Le pompon c'est quand même l'argument. Quel est-il au juste : La médecine traditionnelle est bien incapable de venir à bout de " la maladie " qu'elle traite à coups de pilules. Hum, démago en plein, merci, on connait la chanson. C'est vrai que si les ergothérapeutes faisaient le boulot des neurologues et des psychiatres, comme le pense avec tant de conviction Alexandre Astier, le monde se porterait beaucoup mieux. Ceci dit la question de la prise charge des patients mérite d'être posée, de façon à ouvrir la discussion sur certains protocoles. Mais c'est justement ce qu'il ne fait pas.

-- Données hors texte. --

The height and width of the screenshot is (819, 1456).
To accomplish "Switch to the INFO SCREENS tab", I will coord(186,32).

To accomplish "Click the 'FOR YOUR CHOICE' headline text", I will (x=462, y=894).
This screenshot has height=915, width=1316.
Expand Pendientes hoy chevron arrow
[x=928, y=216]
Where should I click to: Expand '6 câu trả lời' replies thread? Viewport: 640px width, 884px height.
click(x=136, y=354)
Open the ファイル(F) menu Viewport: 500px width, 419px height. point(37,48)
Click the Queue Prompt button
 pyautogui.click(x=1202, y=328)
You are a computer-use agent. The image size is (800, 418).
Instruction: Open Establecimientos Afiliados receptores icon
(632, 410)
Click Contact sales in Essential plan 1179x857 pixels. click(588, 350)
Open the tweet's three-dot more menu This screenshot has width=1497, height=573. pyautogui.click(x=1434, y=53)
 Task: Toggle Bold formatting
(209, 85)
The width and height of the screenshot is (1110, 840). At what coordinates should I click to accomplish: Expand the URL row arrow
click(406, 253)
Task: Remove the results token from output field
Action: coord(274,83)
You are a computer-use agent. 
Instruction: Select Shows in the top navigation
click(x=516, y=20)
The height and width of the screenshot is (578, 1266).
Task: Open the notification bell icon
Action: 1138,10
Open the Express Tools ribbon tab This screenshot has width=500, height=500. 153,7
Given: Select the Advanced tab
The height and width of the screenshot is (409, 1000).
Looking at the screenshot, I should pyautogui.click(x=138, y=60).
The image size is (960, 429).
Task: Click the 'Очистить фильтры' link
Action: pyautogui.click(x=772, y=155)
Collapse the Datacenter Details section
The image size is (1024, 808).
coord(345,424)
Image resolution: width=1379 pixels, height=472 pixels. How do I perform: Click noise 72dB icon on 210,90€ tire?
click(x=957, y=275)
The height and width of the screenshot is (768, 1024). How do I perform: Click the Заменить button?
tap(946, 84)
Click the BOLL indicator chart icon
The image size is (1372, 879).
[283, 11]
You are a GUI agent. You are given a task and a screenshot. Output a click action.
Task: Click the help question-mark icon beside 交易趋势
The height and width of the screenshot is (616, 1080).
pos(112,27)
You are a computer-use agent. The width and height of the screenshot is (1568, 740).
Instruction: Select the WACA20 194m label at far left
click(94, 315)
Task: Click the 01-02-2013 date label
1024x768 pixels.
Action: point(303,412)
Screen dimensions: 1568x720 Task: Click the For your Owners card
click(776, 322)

A la place, il se contente d'agiter ses marottes d'artiste " super créatif ", en attendant que le miracle advienne. La solution surréaliste qu'il propose, dont l'efficacité avérée laisse songeur, ne tient pas la route non plus d'un point vue narratif. Le récit de cinéma a d'autres exigences que la seule pertinence des petits détails qui font sens et dont il raffole manifestement. C'est marrant, cela évoque parfois La maison du Docteur   Edwards d'Hitchcock : La cicatrice sur la joue, la vitesse, les cheveux blancs, autant de choses insignifiantes, si le récit, de préférence vraisemblable dans son articulation, n'est pas entré en connivence avec le spectateur. Malheureusement le miracle n'advient pas. La confusion des genres est trop grande. Nous restons à la porte du temple, sans empathie pour ces personnages sans épaisseur, qui semblent agir tels des marionnettes, par la seule volonté du grand ordonnateur. Avec ce premier film à la proposition à peine caricaturale, Alexandre Astier qui n'a jamais quitté la table ronde, prétend avoir trouvé le Saint Graal, dommage qu'il soit en toc.

Le bal des actrices

Nous allons aussi au cinéma pour voir les acteurs et les actrices. Nous aimons voir Adjani hier et aujourd'hui. C'est étrange cependant que l'on attende si peu d'elle à présent (à part La journée de la jupe  en 2008). Avec ses répliques toutes faites qui se veulent cinglantes et sa voix de petite fille perdue dans la foule, elle n'y croit plus. Elle n'a donc rien d'autre à incarner que des personnages qui ont tout perdu sauf la raison ? Encore qu'il y ait eu par le passé, de la vérité dans son jeu. Mais à présent cela ressemble à une farce, un ersatz d'elle même, qu'elle a quand même l'intelligence de moquer en interview, quand on lui demande inlassablement de déclamer ses répliques "cultes". C'est à croire que depuis trente ans rien n'a bougé, que le temps s'est arrêté. Alors, quand lui offrira-t-on un personnage à sa mesure ? Pas un rôle écrit pour elle, mais un vrai travail de composition où elle serait avocat d'affaires, épouse ou mère de famille, amoureuse d'une prostituée lesbienne. Un rôle qui exige un corps et non une présence désincarnée, un spectre d'hier qui ne nous intéresse guère aujourd'hui. A moins que le cinéma français n'ait que La soupe aux choux à lui proposer. Dans ce cas il n'y a plus d'espoir.